-------- Records to use

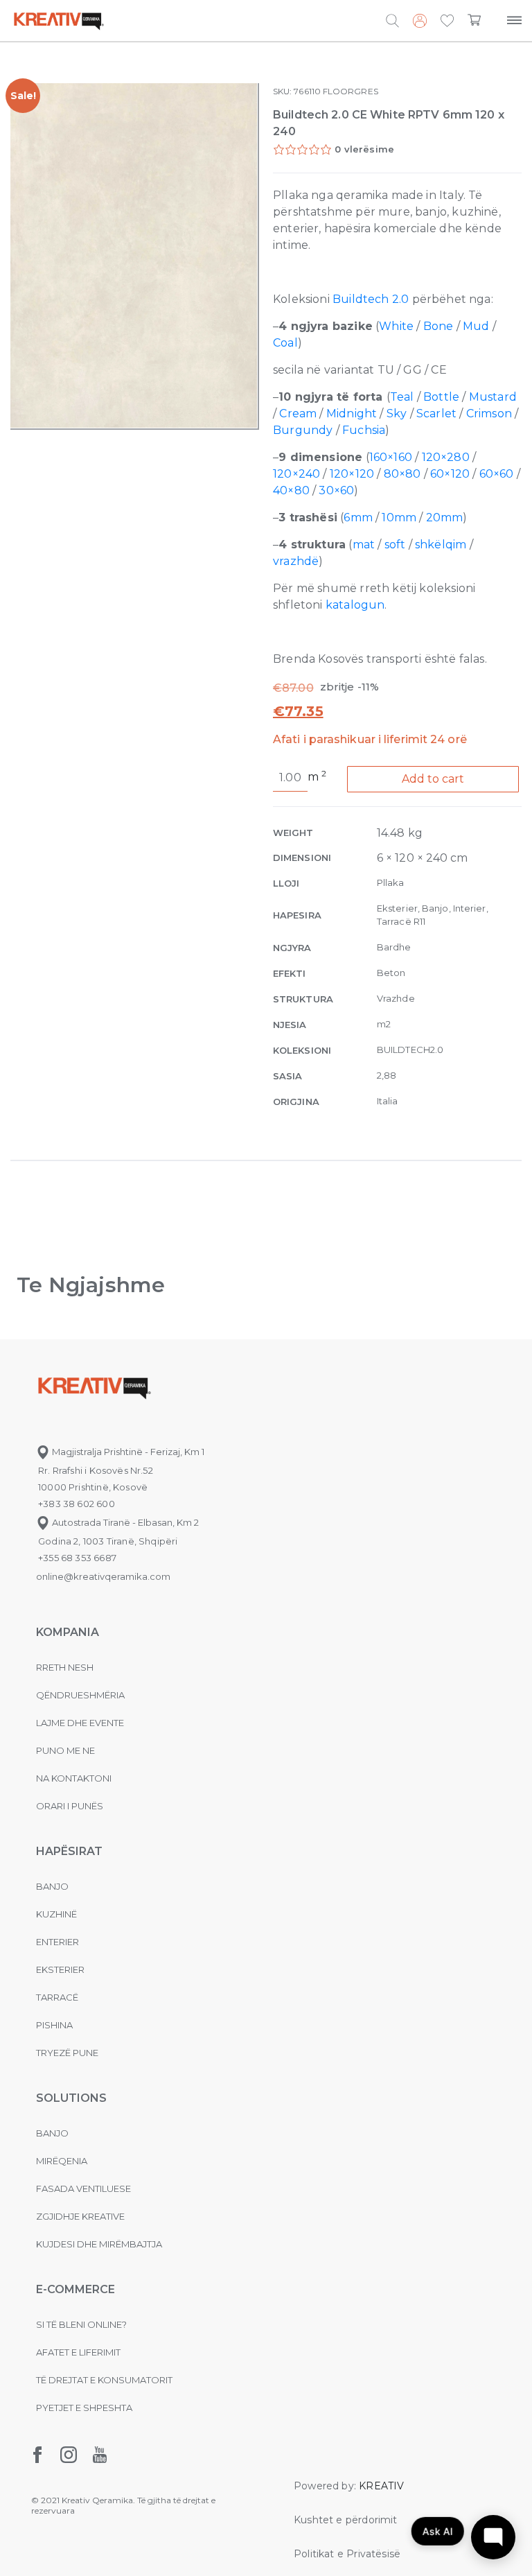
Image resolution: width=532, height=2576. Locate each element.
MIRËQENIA (61, 2160)
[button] (447, 21)
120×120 (352, 473)
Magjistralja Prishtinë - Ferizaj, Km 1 (127, 1451)
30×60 (336, 490)
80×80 (402, 473)
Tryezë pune (67, 2052)
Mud (476, 326)
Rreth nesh (65, 1667)
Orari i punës (69, 1805)
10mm (399, 517)
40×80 (291, 490)
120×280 (446, 457)
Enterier (57, 1941)
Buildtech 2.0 (370, 299)
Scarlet (436, 413)
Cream (298, 413)
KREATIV (381, 2486)
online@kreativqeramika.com (103, 1576)
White (396, 326)
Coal (285, 342)
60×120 (450, 473)
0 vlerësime (364, 149)
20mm (444, 517)
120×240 (296, 473)
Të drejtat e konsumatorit (104, 2379)
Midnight (351, 413)
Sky (397, 413)
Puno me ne (65, 1750)
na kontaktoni (74, 1778)
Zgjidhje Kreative (80, 2216)
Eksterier (60, 1969)
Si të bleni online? (81, 2324)
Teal (402, 396)
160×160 (390, 457)
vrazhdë (296, 561)
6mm (358, 517)
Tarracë (57, 1997)
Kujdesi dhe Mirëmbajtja (99, 2243)
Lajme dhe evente (80, 1722)
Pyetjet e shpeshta (84, 2407)
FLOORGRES (350, 91)
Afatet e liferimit (78, 2352)
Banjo (52, 1886)
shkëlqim (440, 544)
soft (395, 544)
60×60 (496, 473)
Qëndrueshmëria (80, 1694)
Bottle (441, 396)
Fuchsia (363, 430)
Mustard (493, 396)
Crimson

----------------

**Activity**
Print each line, exactly as written, from the one that contains "Eksterier (60, 1969)" to the end of the data above, with both end lines included and nothing else.

**Task output**
Eksterier (60, 1969)
Si të bleni online? (81, 2324)
Teal (402, 396)
160×160 (390, 457)
vrazhdë (296, 561)
6mm (358, 517)
Tarracë (57, 1997)
Kujdesi dhe Mirëmbajtja (99, 2243)
Lajme dhe evente (80, 1722)
Pyetjet e shpeshta (84, 2407)
FLOORGRES (350, 91)
Afatet e liferimit (78, 2352)
Banjo (52, 1886)
shkëlqim (440, 544)
soft (395, 544)
60×60 (496, 473)
Qëndrueshmëria (80, 1694)
Bottle (441, 396)
Fuchsia (363, 430)
Mustard (493, 396)
Crimson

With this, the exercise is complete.